(Records of locating words and elements)
----

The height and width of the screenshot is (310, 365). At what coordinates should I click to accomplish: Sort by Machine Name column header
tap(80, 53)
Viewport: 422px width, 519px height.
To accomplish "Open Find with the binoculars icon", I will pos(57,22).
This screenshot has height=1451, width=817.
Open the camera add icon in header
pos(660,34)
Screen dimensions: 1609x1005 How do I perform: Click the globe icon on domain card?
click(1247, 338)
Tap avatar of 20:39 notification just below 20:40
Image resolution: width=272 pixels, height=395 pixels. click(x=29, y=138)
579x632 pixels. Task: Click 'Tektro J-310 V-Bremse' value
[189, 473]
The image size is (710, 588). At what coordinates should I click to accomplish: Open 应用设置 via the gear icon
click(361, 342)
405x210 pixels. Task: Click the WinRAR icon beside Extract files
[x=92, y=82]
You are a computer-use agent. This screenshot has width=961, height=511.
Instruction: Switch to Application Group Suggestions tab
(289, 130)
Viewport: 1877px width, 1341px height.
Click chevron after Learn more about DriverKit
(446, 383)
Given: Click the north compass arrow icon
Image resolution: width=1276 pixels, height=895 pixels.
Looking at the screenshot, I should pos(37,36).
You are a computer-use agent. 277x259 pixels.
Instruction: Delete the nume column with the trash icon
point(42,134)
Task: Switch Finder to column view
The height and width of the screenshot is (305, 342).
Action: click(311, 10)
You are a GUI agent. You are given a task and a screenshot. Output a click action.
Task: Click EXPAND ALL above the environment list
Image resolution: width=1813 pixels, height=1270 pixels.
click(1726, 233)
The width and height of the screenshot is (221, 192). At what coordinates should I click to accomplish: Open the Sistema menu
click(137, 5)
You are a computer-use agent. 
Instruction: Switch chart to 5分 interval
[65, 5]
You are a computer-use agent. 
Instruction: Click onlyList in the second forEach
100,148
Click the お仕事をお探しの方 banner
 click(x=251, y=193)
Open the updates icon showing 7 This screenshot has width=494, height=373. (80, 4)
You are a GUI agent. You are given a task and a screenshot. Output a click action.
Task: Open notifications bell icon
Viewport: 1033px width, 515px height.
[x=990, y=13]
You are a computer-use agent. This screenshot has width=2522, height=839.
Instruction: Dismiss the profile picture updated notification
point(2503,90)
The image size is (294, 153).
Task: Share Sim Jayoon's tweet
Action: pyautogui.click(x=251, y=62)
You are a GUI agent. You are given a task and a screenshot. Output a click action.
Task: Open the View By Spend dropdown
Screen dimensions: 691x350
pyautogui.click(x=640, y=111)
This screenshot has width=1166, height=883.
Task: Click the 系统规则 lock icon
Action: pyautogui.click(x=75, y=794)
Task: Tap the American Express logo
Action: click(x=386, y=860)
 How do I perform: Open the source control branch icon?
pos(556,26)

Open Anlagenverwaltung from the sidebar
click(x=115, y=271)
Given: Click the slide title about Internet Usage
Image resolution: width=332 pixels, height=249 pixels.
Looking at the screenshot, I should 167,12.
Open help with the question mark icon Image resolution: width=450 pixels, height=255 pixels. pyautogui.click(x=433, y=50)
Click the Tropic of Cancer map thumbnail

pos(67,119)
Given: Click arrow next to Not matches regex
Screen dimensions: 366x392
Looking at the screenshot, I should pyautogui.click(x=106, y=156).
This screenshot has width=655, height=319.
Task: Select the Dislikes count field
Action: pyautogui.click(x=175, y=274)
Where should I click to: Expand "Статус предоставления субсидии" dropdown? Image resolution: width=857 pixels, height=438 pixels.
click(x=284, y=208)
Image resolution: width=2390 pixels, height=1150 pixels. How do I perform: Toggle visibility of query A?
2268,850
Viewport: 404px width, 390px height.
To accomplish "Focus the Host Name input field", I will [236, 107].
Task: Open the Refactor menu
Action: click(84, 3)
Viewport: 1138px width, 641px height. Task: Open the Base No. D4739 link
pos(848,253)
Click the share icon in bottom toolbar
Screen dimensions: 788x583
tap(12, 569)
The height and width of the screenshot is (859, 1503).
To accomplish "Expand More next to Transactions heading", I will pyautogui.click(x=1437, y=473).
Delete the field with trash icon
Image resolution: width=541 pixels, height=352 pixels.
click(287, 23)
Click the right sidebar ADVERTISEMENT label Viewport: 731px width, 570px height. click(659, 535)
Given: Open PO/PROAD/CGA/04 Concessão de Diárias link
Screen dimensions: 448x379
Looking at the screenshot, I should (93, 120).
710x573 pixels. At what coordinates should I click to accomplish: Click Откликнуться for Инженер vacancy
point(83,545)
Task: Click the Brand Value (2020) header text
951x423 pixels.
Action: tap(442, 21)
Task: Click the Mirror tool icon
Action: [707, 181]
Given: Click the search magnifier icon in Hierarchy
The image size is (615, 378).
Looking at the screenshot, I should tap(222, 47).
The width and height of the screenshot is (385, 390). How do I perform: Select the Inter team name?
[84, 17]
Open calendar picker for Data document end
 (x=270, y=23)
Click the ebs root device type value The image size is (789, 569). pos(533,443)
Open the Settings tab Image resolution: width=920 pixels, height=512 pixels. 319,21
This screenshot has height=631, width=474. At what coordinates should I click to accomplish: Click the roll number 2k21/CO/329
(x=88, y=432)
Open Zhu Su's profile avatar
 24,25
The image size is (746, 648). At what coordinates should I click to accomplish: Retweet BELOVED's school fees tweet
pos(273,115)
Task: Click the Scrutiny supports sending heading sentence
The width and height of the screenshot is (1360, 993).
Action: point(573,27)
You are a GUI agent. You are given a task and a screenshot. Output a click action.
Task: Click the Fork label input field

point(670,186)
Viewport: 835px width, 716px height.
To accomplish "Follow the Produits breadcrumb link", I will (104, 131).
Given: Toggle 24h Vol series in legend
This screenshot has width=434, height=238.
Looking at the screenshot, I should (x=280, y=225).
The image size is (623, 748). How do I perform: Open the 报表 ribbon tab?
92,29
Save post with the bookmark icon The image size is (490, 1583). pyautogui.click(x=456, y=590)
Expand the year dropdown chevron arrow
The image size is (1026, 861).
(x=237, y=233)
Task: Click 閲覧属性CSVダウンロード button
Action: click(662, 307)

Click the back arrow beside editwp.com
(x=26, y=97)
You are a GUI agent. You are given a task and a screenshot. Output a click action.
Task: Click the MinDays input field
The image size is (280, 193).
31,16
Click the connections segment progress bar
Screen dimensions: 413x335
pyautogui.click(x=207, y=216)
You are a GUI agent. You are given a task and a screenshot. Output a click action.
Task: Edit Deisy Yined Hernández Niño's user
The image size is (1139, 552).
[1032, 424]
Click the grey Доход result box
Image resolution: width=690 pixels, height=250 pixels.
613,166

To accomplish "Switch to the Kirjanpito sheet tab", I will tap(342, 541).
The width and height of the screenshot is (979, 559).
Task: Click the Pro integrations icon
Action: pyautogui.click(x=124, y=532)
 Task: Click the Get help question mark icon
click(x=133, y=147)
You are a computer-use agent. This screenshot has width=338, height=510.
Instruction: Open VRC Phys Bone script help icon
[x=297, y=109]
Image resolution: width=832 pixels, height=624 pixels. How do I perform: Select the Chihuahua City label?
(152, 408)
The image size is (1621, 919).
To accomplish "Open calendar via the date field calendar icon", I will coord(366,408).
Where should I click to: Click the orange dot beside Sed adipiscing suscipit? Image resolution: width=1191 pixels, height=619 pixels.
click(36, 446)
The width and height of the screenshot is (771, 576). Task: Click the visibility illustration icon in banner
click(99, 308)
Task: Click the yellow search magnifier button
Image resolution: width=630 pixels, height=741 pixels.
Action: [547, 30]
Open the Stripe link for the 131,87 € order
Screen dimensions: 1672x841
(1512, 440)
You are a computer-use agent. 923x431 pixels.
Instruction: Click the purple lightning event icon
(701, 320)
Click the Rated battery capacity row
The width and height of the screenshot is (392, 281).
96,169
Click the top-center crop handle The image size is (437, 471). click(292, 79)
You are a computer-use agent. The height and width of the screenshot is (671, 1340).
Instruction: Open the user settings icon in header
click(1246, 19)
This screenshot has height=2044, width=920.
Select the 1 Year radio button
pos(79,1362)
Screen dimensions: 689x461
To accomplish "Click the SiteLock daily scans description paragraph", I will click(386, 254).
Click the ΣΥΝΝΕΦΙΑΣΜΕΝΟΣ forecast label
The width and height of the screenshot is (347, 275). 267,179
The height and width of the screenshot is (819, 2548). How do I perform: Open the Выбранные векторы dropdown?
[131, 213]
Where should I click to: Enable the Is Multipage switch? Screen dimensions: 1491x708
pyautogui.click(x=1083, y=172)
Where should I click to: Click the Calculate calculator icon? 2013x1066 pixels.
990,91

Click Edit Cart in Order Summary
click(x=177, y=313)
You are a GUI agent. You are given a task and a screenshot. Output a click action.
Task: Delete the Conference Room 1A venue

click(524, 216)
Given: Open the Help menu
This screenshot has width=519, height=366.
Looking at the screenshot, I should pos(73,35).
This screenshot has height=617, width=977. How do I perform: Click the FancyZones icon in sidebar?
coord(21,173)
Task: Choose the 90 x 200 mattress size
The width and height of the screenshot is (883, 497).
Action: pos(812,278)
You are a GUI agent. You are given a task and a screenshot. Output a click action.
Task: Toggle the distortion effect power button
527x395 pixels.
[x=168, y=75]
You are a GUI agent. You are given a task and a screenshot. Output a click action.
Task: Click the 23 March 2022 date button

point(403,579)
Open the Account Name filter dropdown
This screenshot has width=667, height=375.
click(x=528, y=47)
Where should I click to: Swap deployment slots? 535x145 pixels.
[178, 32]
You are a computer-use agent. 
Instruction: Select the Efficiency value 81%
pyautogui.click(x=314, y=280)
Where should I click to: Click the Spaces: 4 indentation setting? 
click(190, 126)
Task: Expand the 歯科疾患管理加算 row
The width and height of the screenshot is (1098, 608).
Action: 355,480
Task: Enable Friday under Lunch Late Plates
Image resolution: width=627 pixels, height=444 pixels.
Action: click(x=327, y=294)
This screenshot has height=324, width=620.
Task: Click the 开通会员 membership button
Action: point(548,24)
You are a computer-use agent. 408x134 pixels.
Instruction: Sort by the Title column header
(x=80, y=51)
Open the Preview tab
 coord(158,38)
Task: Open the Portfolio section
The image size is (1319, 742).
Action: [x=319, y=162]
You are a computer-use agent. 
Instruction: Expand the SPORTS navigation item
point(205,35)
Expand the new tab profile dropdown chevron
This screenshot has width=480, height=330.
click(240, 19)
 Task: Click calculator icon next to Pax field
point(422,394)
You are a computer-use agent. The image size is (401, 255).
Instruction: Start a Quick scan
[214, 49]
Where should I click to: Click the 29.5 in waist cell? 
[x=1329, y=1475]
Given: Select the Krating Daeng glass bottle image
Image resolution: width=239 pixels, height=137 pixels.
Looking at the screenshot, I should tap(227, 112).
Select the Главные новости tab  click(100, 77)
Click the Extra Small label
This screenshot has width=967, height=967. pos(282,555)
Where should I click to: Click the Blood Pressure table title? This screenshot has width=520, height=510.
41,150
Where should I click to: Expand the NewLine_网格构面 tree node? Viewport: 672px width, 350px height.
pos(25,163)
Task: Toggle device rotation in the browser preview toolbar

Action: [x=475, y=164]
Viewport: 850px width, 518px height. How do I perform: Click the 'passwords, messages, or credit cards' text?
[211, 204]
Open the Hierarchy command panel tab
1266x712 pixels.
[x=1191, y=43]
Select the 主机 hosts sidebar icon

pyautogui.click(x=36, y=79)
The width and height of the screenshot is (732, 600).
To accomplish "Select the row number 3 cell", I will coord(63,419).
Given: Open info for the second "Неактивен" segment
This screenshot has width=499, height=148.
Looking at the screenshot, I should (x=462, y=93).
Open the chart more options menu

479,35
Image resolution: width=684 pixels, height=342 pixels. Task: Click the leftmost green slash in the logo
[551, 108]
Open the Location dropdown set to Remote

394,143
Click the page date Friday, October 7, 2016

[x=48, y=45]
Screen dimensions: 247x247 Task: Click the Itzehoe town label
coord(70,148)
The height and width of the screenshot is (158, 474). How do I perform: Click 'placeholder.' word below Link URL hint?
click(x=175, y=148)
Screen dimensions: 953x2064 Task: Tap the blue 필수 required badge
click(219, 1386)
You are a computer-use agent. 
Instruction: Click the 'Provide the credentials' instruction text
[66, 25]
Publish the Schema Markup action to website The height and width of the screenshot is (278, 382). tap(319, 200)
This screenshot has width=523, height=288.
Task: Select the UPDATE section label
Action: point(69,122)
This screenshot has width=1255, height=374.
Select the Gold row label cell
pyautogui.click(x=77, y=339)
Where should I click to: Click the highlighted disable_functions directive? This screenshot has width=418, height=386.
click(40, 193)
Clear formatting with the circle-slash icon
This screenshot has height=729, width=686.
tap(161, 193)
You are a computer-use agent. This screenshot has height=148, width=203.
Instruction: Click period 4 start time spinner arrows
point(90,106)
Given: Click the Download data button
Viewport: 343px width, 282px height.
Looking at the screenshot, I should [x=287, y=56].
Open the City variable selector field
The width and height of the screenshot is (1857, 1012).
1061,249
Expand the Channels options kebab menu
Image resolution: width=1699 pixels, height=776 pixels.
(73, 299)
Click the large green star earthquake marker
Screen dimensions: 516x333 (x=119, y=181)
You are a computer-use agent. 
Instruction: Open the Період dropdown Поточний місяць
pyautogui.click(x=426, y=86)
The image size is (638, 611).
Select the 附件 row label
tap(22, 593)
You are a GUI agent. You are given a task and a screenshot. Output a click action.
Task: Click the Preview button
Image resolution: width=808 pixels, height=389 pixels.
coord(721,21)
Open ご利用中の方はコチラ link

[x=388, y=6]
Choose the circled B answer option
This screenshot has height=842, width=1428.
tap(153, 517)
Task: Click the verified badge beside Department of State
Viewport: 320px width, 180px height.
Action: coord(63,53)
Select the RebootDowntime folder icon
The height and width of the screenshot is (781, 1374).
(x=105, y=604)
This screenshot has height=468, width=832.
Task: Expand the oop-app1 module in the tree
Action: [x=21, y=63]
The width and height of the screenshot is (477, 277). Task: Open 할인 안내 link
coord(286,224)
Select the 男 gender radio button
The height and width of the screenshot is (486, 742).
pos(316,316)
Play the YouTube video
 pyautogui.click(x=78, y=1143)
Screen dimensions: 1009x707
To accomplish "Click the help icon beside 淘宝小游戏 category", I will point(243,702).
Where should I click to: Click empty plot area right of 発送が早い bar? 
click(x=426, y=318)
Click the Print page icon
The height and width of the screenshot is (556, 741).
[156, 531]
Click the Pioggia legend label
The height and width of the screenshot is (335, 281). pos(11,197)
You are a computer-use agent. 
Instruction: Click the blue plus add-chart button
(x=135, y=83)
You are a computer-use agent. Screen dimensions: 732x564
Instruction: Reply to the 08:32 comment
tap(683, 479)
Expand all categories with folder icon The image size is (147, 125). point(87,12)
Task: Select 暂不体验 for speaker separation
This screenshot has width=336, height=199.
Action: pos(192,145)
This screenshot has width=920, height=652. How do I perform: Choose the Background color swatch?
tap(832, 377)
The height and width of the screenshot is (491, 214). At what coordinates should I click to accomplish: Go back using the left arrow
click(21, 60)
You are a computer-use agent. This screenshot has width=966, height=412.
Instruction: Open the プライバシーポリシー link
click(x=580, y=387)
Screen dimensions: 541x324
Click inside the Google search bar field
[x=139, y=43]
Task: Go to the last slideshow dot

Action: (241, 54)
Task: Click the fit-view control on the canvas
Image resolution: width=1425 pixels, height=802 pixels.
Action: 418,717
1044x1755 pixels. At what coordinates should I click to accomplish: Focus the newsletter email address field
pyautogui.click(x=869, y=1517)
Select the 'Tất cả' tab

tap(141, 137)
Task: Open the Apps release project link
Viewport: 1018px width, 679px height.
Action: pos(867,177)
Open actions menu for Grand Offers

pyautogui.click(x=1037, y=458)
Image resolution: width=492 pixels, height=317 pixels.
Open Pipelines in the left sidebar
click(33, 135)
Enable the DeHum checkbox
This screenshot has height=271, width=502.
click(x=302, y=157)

----

*SET EXERCISE*: Swap "magnifier" for "magnifying glass" in the part of the records that opens with the line containing "Given: Open PO/PROAD/CGA/04" and closes with the line containing "Open the Settings". Give only that part back, with everything else left as it is.

*PROBLEM SOLUTION*:
Given: Open PO/PROAD/CGA/04 Concessão de Diárias link
Screen dimensions: 448x379
Looking at the screenshot, I should (93, 120).
710x573 pixels. At what coordinates should I click to accomplish: Click Откликнуться for Инженер vacancy
point(83,545)
Task: Click the Brand Value (2020) header text
951x423 pixels.
Action: tap(442, 21)
Task: Click the Mirror tool icon
Action: [707, 181]
Given: Click the search magnifying glass icon in Hierarchy
The image size is (615, 378).
Looking at the screenshot, I should tap(222, 47).
The width and height of the screenshot is (385, 390). How do I perform: Select the Inter team name?
[84, 17]
Open calendar picker for Data document end
 (x=270, y=23)
Click the ebs root device type value The image size is (789, 569). pos(533,443)
Open the Settings tab Image resolution: width=920 pixels, height=512 pixels. 319,21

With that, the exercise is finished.